Why Violent News Images Matter
▻http://timethemoment.files.wordpress.com/2014/08/ebola.jpg?w=499&h=340
A recent slew of situations resulting in catastrophic violence and death, including the Israel-Gaza war, the armed expansion of the Islamic State, the downing of a Malaysian Airlines plane in the Ukraine, the ongoing conflict in Syria, and also the spread of the Ebola virus, has led to a renewed debate as to what kinds of imagery media outlets should be expected to show.

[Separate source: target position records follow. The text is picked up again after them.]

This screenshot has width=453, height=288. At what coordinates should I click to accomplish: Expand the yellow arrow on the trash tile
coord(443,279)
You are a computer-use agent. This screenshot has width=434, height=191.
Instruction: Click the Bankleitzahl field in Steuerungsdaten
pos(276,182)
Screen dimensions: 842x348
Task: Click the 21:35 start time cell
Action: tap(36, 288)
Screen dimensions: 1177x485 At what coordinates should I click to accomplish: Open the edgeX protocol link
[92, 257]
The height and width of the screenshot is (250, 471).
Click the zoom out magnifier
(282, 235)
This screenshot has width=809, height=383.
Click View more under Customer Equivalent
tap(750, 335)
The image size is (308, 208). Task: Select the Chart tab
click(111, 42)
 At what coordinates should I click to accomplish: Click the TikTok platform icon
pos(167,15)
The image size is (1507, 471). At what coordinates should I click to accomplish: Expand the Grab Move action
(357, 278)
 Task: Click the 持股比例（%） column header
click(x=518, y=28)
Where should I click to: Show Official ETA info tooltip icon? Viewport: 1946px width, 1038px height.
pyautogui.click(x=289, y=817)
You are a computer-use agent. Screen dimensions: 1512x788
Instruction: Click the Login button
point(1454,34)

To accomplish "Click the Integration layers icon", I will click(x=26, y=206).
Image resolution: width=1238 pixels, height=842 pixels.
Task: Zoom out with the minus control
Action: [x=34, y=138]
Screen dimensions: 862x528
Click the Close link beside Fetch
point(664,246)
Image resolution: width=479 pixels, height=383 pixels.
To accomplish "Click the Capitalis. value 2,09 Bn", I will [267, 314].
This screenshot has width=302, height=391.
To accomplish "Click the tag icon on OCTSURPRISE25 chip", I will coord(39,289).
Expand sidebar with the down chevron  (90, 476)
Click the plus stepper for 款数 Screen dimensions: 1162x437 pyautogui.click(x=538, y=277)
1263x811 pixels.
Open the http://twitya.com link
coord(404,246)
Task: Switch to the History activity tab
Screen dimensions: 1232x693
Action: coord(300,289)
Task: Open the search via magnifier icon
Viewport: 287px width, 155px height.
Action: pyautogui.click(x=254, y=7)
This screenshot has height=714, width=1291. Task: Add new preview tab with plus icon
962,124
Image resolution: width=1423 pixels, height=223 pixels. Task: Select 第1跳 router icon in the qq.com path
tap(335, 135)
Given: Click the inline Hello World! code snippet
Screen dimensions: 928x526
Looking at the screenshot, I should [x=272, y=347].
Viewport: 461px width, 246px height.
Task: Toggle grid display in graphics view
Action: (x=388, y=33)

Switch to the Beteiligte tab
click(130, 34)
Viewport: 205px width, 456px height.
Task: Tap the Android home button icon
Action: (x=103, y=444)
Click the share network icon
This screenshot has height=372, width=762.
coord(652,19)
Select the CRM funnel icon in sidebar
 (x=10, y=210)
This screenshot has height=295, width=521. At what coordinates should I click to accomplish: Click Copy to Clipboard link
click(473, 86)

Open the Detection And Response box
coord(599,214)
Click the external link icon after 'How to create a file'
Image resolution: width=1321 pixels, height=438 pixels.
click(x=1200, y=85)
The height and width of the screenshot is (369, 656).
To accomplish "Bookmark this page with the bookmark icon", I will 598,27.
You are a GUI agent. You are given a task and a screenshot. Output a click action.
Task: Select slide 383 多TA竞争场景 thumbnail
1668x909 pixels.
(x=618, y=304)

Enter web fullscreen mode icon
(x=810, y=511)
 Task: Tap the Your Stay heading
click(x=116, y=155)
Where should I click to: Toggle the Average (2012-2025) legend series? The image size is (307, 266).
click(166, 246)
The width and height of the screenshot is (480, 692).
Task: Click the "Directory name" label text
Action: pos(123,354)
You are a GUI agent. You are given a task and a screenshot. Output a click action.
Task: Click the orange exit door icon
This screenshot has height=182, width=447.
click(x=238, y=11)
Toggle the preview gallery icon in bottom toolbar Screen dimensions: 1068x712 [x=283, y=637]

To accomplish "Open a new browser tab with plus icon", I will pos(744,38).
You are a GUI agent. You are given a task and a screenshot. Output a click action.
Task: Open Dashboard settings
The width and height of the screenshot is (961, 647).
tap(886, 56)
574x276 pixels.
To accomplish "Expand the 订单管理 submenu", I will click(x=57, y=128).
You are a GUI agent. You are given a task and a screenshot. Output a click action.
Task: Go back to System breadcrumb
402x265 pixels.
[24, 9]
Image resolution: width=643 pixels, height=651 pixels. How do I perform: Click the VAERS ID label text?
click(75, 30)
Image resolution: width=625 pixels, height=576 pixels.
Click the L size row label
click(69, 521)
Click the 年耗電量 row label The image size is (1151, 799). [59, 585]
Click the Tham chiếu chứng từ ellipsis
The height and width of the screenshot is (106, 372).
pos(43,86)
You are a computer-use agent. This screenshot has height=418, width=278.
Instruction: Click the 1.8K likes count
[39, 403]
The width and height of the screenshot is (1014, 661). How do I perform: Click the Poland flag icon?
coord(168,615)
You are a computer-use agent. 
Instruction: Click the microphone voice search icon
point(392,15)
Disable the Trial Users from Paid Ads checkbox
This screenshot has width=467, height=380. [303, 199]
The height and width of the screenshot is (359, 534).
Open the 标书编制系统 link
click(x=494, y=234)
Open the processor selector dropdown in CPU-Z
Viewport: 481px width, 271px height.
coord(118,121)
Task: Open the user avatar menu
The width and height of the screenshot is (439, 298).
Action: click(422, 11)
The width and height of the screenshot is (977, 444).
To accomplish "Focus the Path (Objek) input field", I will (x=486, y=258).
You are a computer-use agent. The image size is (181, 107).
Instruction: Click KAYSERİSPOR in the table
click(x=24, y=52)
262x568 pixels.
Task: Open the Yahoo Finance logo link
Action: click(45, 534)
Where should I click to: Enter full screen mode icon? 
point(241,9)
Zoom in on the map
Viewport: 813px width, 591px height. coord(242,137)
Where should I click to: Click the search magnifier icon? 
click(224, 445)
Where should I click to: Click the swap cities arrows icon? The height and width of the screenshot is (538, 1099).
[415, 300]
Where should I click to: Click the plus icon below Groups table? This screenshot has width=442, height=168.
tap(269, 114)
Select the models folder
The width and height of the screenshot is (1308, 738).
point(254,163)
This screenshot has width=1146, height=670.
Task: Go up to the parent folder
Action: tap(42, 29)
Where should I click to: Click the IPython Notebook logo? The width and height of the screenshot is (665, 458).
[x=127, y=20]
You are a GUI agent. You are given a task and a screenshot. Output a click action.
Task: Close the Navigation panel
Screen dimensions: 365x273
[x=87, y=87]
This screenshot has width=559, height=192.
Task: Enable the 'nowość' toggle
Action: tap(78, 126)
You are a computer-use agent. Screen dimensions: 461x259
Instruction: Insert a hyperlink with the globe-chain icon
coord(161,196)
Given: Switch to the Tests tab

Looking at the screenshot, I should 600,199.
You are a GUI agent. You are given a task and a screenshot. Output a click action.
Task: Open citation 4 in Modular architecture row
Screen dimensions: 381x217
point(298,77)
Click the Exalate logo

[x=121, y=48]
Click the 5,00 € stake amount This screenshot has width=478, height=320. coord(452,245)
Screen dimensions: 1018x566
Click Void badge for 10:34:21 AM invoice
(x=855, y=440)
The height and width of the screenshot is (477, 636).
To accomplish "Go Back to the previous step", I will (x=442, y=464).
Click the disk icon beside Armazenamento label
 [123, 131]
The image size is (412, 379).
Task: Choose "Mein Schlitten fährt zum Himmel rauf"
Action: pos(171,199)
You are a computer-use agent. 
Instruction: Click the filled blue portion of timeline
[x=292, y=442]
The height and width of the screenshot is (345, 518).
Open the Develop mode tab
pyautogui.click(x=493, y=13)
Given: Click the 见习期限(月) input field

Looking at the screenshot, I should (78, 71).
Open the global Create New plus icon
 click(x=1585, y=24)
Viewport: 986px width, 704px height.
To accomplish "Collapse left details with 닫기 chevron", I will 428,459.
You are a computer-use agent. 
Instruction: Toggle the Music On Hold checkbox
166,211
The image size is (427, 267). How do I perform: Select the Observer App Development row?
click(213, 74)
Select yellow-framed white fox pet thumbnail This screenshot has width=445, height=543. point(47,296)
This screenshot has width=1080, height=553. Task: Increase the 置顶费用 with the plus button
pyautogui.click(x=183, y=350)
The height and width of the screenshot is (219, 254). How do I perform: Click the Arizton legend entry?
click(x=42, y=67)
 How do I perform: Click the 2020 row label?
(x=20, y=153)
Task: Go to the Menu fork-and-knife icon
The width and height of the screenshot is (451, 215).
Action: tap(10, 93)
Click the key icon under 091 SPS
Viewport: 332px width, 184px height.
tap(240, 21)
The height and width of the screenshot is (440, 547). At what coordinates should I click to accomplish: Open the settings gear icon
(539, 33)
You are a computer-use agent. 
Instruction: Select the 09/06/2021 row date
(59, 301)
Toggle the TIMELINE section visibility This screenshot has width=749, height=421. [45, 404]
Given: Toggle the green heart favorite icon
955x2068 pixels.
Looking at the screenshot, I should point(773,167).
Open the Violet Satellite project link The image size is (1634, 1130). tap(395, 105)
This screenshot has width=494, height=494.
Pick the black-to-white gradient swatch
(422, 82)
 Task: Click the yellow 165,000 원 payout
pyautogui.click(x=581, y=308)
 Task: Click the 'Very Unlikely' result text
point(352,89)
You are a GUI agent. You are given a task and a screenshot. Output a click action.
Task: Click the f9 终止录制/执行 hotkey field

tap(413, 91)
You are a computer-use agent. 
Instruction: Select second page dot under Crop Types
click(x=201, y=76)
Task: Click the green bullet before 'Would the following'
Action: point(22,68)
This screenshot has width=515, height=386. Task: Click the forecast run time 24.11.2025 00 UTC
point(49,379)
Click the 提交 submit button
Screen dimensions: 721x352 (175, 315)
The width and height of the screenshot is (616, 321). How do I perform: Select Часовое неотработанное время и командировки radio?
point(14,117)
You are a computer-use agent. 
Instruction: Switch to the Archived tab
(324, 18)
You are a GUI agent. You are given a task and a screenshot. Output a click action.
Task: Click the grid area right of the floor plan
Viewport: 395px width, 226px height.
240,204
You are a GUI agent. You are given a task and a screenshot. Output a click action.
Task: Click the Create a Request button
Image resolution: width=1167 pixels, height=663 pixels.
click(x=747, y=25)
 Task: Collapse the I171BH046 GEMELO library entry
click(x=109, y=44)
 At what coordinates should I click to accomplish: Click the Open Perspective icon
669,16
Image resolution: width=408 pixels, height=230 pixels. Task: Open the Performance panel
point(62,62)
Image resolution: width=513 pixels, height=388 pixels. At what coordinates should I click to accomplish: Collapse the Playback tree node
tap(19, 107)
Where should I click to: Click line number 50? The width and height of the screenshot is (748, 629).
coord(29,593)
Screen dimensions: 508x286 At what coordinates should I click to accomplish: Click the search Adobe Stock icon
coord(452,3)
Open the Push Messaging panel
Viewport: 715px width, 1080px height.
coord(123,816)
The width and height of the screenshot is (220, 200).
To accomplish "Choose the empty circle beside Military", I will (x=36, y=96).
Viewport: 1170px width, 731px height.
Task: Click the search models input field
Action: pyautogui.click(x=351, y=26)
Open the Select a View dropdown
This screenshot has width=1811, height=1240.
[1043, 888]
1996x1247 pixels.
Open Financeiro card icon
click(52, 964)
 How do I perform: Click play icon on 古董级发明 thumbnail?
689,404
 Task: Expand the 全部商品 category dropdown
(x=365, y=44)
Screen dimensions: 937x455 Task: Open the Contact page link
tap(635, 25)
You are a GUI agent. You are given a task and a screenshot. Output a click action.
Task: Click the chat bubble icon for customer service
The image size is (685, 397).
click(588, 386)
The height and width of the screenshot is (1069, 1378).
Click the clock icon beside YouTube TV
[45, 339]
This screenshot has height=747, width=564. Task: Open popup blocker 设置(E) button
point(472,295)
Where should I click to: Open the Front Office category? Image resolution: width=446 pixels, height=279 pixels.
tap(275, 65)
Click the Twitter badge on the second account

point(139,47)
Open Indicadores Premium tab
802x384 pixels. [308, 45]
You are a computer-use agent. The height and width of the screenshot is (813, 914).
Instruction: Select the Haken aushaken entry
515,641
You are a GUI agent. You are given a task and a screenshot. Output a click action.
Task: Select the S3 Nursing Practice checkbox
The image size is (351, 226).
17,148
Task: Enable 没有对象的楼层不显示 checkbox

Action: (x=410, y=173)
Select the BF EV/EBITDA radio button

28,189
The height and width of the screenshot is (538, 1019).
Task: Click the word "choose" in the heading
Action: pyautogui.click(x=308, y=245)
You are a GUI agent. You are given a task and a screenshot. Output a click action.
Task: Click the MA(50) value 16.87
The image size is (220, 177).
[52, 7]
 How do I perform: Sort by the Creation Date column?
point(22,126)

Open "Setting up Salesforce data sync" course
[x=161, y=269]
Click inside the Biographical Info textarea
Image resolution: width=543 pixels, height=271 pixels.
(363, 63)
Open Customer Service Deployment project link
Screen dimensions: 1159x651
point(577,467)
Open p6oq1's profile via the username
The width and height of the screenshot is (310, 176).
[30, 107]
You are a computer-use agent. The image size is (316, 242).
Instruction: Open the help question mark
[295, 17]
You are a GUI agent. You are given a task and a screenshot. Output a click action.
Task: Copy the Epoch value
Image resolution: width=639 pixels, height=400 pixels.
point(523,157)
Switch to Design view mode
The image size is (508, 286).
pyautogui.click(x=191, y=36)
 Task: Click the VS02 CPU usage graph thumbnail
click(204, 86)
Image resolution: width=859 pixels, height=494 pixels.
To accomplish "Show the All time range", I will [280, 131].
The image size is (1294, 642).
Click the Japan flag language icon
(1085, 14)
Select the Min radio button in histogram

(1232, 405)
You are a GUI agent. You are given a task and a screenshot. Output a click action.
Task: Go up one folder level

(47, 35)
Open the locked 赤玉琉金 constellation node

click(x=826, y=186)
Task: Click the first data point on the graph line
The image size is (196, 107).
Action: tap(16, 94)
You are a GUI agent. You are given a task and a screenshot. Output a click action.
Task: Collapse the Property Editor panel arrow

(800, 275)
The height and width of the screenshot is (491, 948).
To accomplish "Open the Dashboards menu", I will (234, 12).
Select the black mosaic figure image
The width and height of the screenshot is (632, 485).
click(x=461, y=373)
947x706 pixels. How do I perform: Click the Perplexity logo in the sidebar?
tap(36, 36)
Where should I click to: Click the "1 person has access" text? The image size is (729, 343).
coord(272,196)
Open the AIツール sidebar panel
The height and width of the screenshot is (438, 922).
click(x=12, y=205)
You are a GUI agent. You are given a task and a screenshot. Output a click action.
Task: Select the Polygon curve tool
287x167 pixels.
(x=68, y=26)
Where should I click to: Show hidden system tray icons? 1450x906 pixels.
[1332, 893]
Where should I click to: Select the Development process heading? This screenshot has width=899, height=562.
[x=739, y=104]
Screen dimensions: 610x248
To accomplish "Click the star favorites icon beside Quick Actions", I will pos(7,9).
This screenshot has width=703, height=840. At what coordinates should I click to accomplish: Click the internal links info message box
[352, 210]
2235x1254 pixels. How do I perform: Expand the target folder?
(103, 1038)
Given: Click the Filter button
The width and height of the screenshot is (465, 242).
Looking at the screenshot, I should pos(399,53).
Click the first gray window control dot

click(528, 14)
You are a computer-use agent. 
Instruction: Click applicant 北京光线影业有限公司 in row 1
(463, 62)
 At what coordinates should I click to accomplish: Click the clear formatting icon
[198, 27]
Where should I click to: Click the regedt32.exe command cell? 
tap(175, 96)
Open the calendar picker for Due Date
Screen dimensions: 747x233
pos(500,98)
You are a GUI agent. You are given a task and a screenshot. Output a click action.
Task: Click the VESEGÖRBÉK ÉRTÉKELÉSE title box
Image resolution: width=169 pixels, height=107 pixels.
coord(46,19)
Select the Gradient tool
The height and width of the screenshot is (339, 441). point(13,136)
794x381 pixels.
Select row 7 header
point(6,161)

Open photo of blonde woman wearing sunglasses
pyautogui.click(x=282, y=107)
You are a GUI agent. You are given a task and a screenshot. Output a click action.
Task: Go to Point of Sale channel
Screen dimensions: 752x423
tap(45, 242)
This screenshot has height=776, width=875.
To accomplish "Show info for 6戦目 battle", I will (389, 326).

One argument is that editors working for mainstream outlets, and perhaps even photographers as well, are unethically withholding from readers certain horrific imagery of contemporary conflicts and disasters because of a fear of offending or shocking, or even from a fear that readers will abandon the publication altogether. In his new book, War Porn, photographer Christoph Bangert asks: “How can we refuse to acknowledge a mere #representation—a picture—of a horrific event, while other people are forced to live through the horrific event itself?”
Kenneth Jarecke, author of an excruciating photograph of a horribly burned Iraqi soldier during the first Persian Gulf War that went largely unpublished, posed a similar question in American Photo magazine in 1991: “If we’re big enough to fight a war, we should be big enough to look at it.”........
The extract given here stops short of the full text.